Аланча-хан только засмеялся, а Кара-Нингиль опустила глаза. Каждый раз, когда она приходила к нему, он начинал её расспрашивать про царицу, точно влюблённый. Сердце Кара-Нингиль усиленно билось, но она не открывала своего настоящего имени. Когда Аланча-хан скучал, она рассказывала ему сказки, те сказки, где влюблённые не узнавали друг друга, а злая судьба смеялась над ними. Все свои мысли и чувства Кара-Нингиль передавала в этой форме и наблюдала, какое действие они производят на Аланча-хана. Когда она входила в Баги-Дигишт, то совсем изменялась, -- гордая царица оставалась у ворот сада, а здесь была скромная девушка, боявшаяся каждого ласкового взгляда.
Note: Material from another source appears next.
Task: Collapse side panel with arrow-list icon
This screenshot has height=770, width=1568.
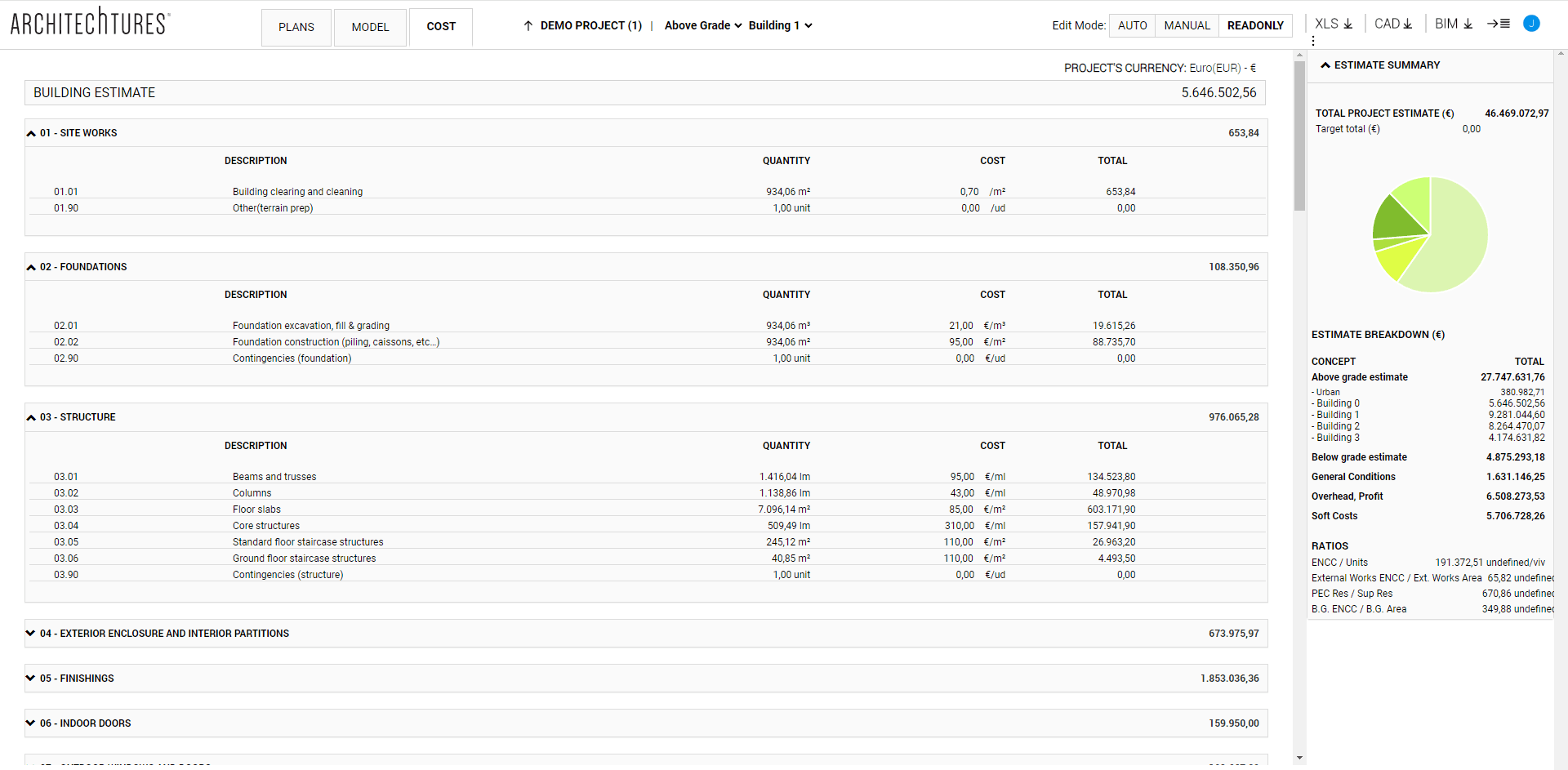Action: click(1498, 24)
Случилось то, что равняет всех женщин. Когда Аланча-хан в первый раз обнял и поцеловал Кара-Нингиль, она задрожала, как подстреленная аргали, и только прошептала:
– - Что ты делаешь? Что я скажу Кара-Нингиль?
– - Скажи ей, что я так хочу.
Кара-Нингиль едва вырвалась из его объятий и долго не показывалась в Баги-Дигишт. Зачем он поцеловал её?.. Этот поцелуй точно ожог её, и, просыпаясь ночью, она протягивала руки невидимому Аланча-хану. Конечно, он мог поцеловать простую аячку, но гордость царицы Кара-Нингиль была оскорблена. О, она его любит, но он никогда не должен знать об этом!
В следующее свидание Кара-Нингиль, сказала Аланча-хану:
– - Я бедная девушка, и ты меня оскорбил своим поцелуем!
– - Я тебя люблю, аячка, -- отвечал Аланча-хан.
– - О, разве такая бывает любовь?.. Тебе скучно здесь сидеть одному, вот ты и приласкал аячку. Но ты забыл, что обманываешь Кара-Нингиль, которая тебе верит. Твоя любовь погубит меня, как солнце выжигает весеннюю траву в степи. Если бы ты был ханом, то как Узун-хан каждый год собирал бы со всего государства самых красивых девушек и запирал бы в своих садах. Это несправедливо, и это не любовь.
– - Милая девушка, власть портит людей, но сейчас я знаю только одно, что люблю тебя, и больше не знаю ничего… Если бы я был ханом, то сделал бы тебя своею женой.